Uri ha comportato una brusca virata, concordano gli analisti di politica estera, che ha portato l’India ad abbandonare la linea diplomatica e del dialogo per assumere una posizione più netta e intransigente contro il terrorismo di matrice pakistana, finalizzata a isolare politicamente il Pakistan.
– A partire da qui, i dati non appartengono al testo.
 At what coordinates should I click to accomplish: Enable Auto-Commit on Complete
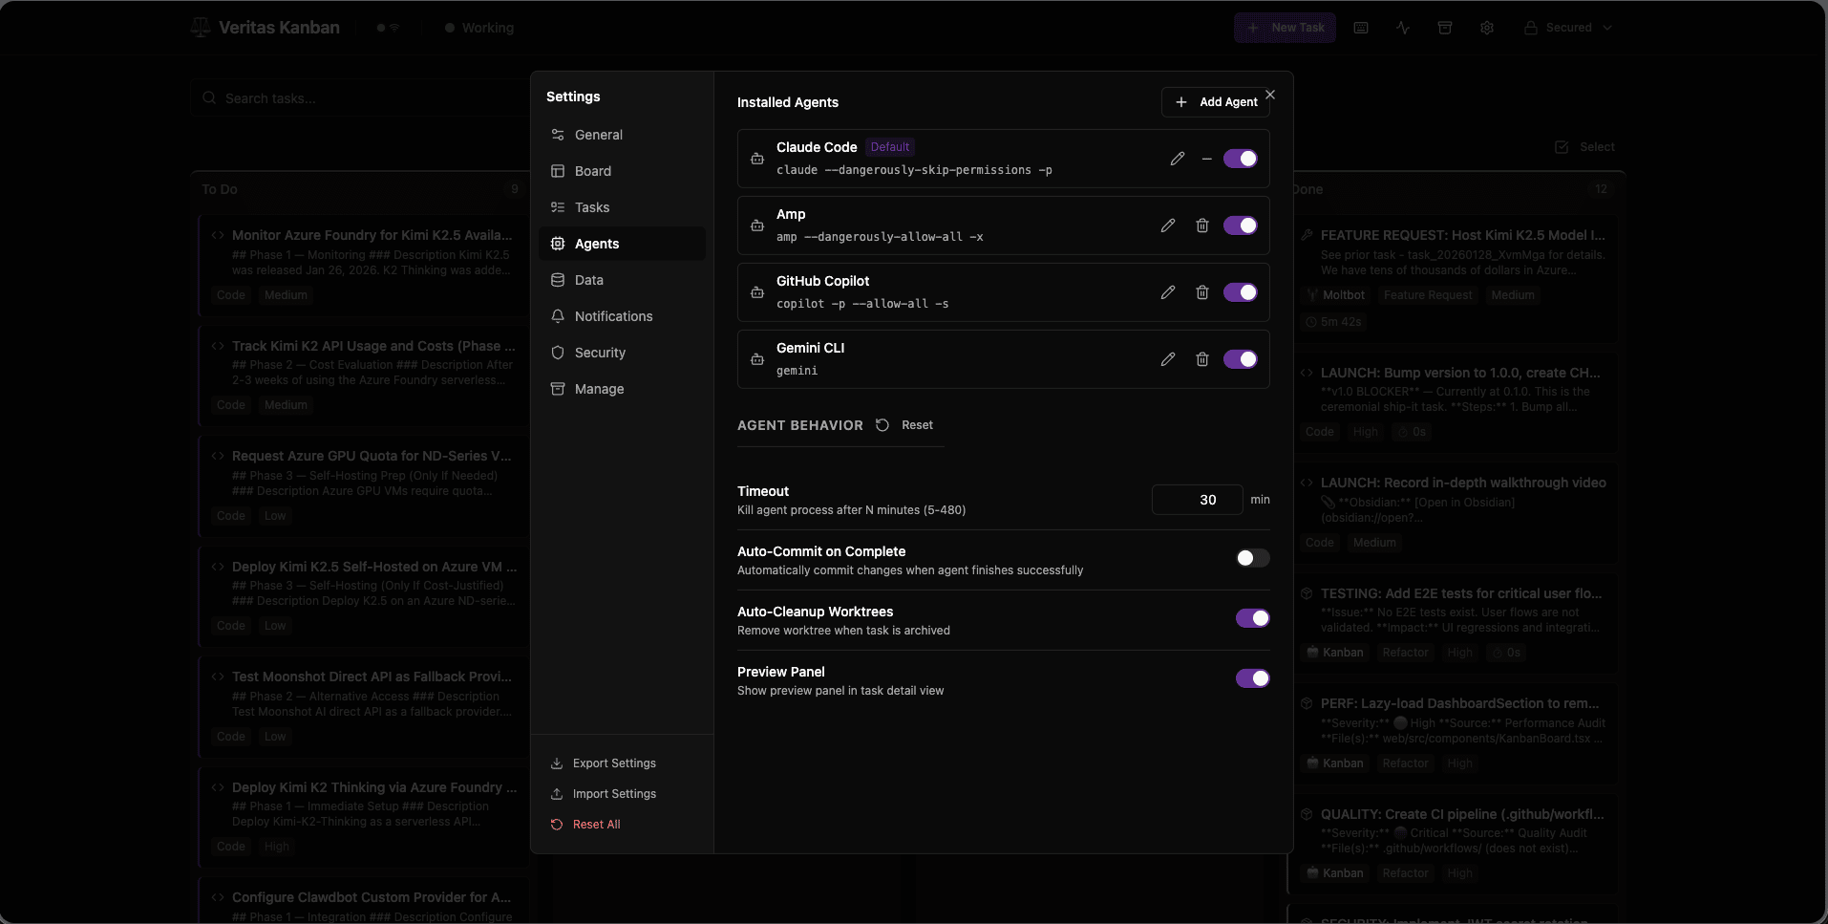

E mentre Modi dichiarava che l’attacco non sarebbe rimasto impunito, la stampa anticipava “azioni mirate oltre confine”. Azioni che si sono concretizzate la notte scorsa.
Intanto, all’indomani dell’attacco di Uri, il premier pakistano Nawaz Sharif, è volato a New York per partecipare all’Assemblea Generale delle Nazioni Unite, dove ha posto sotto gli occhi della comunità internazionale la situazione dei kashmiri e denunciato la repressione e le violazioni dei diritti umani perpetrate impunemente dall’esercito Indiano. Ma l’appello non ha riscosso il sostegno sperato, anzi.
Il Pakistan ha preso pubblicamente le parti della popolazione kashmira appoggiando la proposta dei separatisti di un referendum per l’autodeterminazione, dopo gli ultimi mesi in cui la tensione nel territorio conteso è riesplosa lasciandosi dietro 80 morti civili e migliaia di feriti. Ma si è trovato sempre più isolato politicamente, con l’India di Modi impegnata in una guerra totale, finalizzata alla distruzione della sua reputazione in ambito regionale e internazionale.
Mercoledì scorso, Delhi ha annunciato che non parteciperà al prossimo summit della SAARC (South Asian Association of Regional Cooperation) seguito a ruota da altri tre paesi – Afghanistan, Bangladesh e Bhutan -, che hanno annunciato la loro volontà di boicottare la prossima riunione, prevista a Islamabad nel mese di novembre.
Il premier Narendra Modi, lo stesso che neanche un anno fa era proprio a Islamabad per una visita a sorpresa al suo omologo pakistano Nawaz Sharif, ha anche sollevato la possibilità che Nuova Delhi possa allontanarsi e recedere dall’Indus Water Treaty, un accordo importante negoziato dalla World Bank nel 1960. Trattato che permette al Pakistan di attingere acqua da tre fiumi che scorrono in India, e forniscono acqua al 65 per cento del paese. Schermaglie e dimostrazioni di forza ai due lati della Line of Control.